Proactive Conversations Conversational AI products are slowly evolving to initiate conversations with users. This change happens due to these solutions getting better at recognizing intent and receiving more advanced analytical tools. AI products analyze client preferences, behavior, and sentiments in real time, resulting in more effective conversations.
The impact of proactive recommendation has become more important, with about 65% of buyers wanting to receive suggestions and offers tailored to their needs and tastes. Another 71% of customers prefer companies offering proactive support. This is an important factor in enhancing user engagement and offering a unique customer experience.

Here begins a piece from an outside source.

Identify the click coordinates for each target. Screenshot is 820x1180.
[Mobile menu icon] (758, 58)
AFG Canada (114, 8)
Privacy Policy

Wider Voice Assistant Adoption More people are using voice in their daily lives, a trend that has also impacted the field of conversational AI solutions. That’s why 82% of companies use voice assistants. These helpers recognize speech, make machine translations, and transcribe conversations. They offer a more accessible and dynamic approach for customers.
According to Zendesk, 75% of customers want to see more voice-compatible chatbots. Enterprises in retail, banking, and healthcare industries are widely adopting voice-capable solutions A study published by Deepgram shows that businesses would be more eager to adopt AI solutions if they helped save funds and were more accurate. 64% and 74% of respondents accordingly share these views.
Final Thoughts These trends prove that AI helpers are becoming mainstream in many industries and evolving past their basic features. No matter how fast the future of conversational AI arrives, they show a clear demand for better security, personalized experiences, and multimodal capacity. It’s only a matter of time before businesses catch up to these new trends and make them real.